Getting on/off a motorcoach; driving about 20 miles, approximately 3/4 hour riding time plus stops. Walking up to 3 miles throughout, standing up to 1 hour at a time indoors and out during field trips; mostly flat terrain, potential for rain; dress accordingly.
At the hotel.
We’ll start the day with a lecture by our Group Leader to gain further insight into this fascinating and unique region. We’ll then board the motorcoach for a field trip to the Large Animal Research Station, a branch of the University of Alaska Fairbanks Institute of Arctic Biology. Studies of the large ungulates of the Arctic — such as musk oxen, caribou, and reindeer — have been ongoing for decades.
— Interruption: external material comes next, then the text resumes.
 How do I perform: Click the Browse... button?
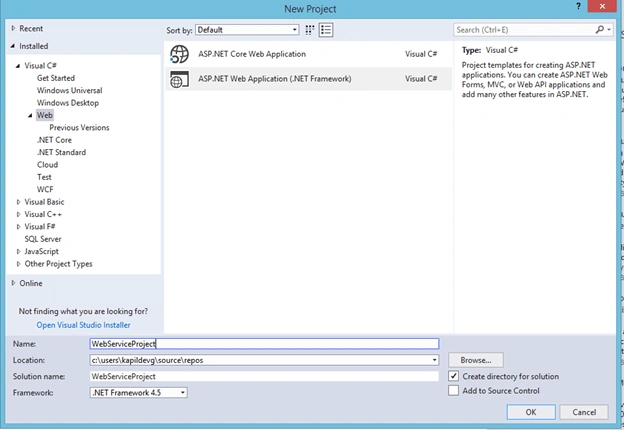(476, 360)
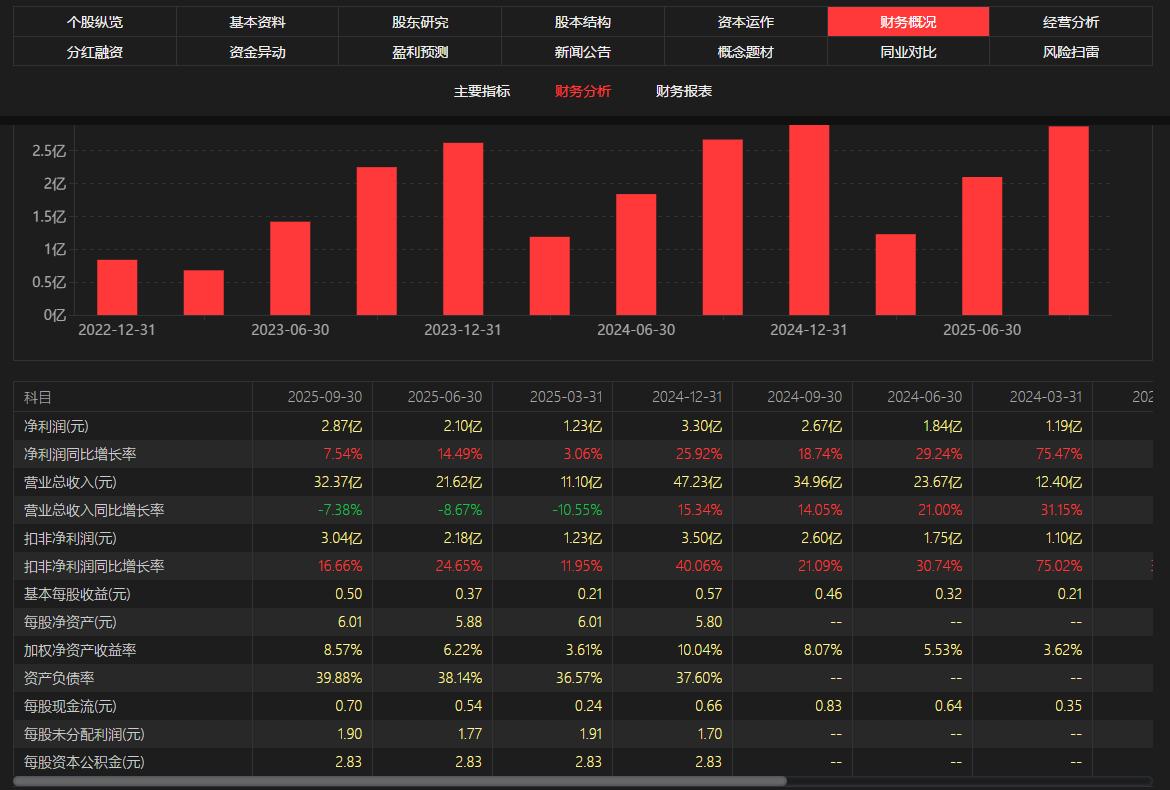Click the horizontal scrollbar below the table
Screen dimensions: 1170x790
[400, 781]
A researcher or station staff member will tell us about the biology of the animals and the ecosystems they inhabit, emphasizing the different adaptations these various species have made to the same environment, including life cycles and survival strategies. Pelts, skulls, antlers, and horns will be available for hands-on examination and study. A special highlight will be the opportunity to see and learn about musk oxen, an emblem of the Arctic. Next, we’ll make a brief stop to see a section of the Trans-Alaska Pipeline System (TAPS). The approximately 800-mile pipeline crosses three mountain ranges and is built on permanently frozen ground in the north and in areas of routine seismic activity in the south. Overcoming these obstacles led to the development and implementation of cutting-edge technology, making the Alaska pipeline one of the great engineering feats of the 20th century. We’ll then make our way to the Museum of the North.
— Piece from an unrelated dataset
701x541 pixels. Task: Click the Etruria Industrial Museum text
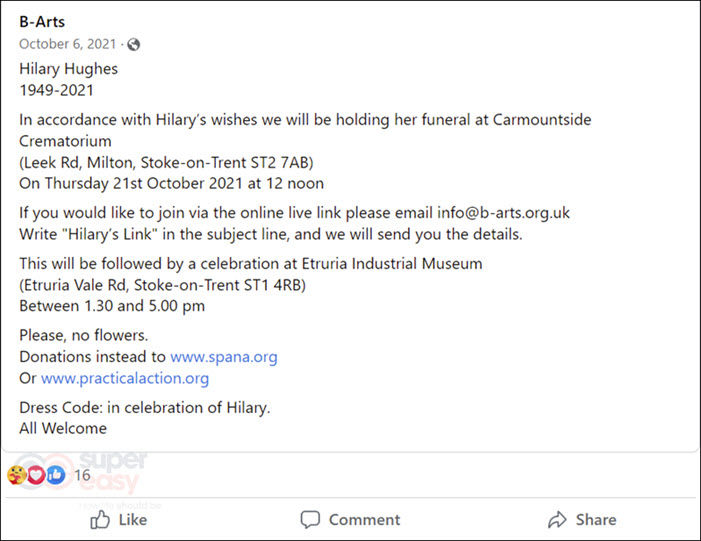[392, 263]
At the Museum of the North, we’ll have boxed lunches.
We will explore the Museum of the North at the University of Alaska Fairbanks campus. This public research university is a world-renowned circumpolar research center with extensive collections gathered from current and past scientific expeditions in Alaska, America’s only Arctic state. During our self-directed exploration, we will see exhibits on Native culture, post-contact history, geology, fauna, flora, the Gold Rush, the Alaska pipeline, the Aurora, plus rotating art and photo exhibits, all housed in a beautiful and striking architectural gem. We will also be able to learn about Arctic and sub-Arctic ecology and environment and the people who inhabit this northern edge of our world. Following our exploration of the museum, we will walk to the University of Alaska Geophysical Institute where we will learn from a university geologist about the effects that climate change has had on the region, the steps that are being taken to study these effects, and the different projects that are being conducted at the university.
At a restaurant near the hotel.
At leisure. Prepare for check-out and transfer in the morning.